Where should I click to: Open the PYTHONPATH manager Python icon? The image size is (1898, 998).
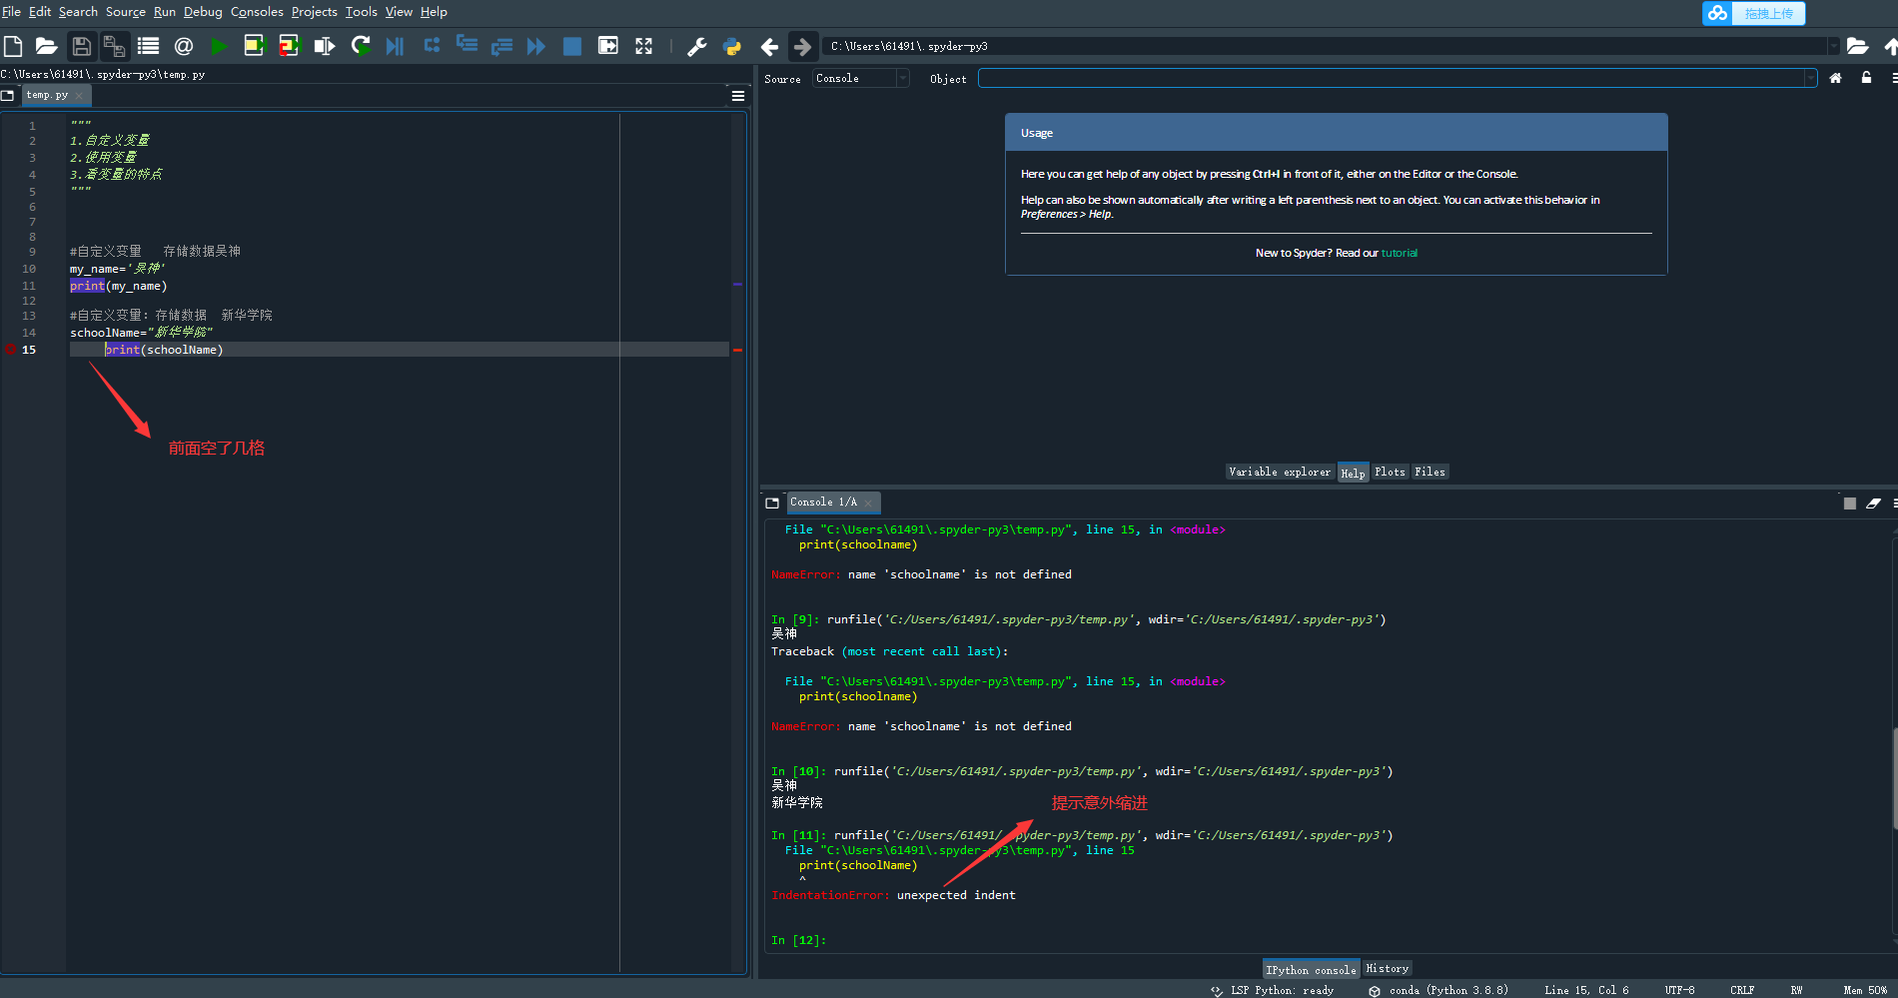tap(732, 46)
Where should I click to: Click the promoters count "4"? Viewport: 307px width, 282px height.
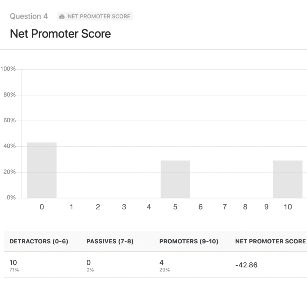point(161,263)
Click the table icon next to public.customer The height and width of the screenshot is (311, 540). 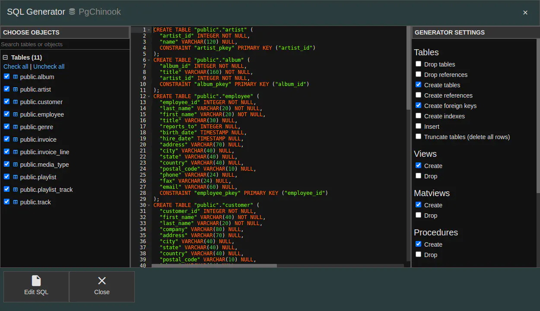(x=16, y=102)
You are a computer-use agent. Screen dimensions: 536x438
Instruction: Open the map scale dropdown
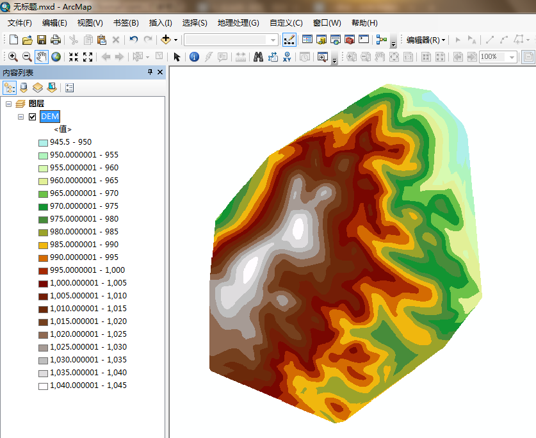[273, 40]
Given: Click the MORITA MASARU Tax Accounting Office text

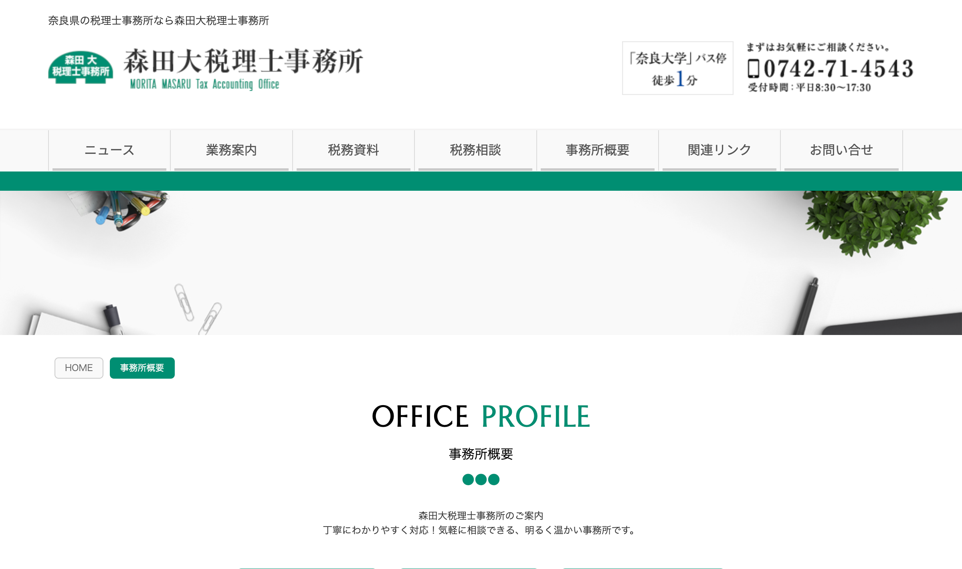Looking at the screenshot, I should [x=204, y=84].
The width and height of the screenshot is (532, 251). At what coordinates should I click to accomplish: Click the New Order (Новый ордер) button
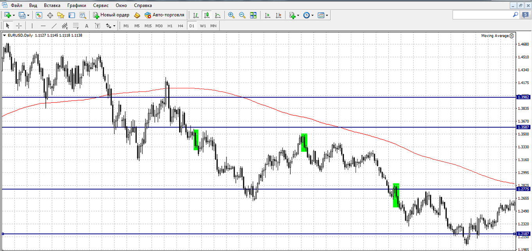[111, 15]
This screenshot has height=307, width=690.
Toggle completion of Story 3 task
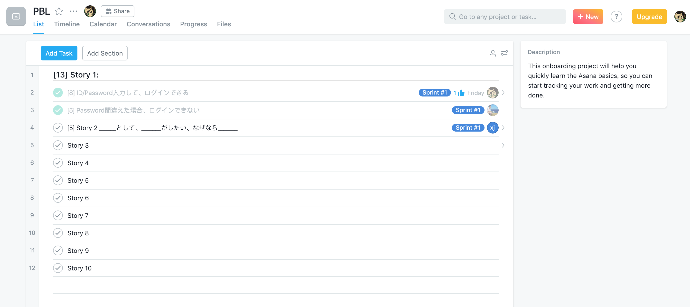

++++++++

[EXERCISE DESCRIPTION]:
Convert the rows into a JSON list of strings with one string per line, starting at the first line of the rows and ending at the line that contains "point(161,263)", both included. Leave out blank lines and the pictures.

[REPLY TO THE EXERCISE]:
[
  "Where should I click to: Open the PYTHONPATH manager Python icon? The image size is (1898, 998).",
  "tap(732, 46)",
  "Where should I click to: Click the promoters count \"4\"? Viewport: 307px width, 282px height.",
  "point(161,263)"
]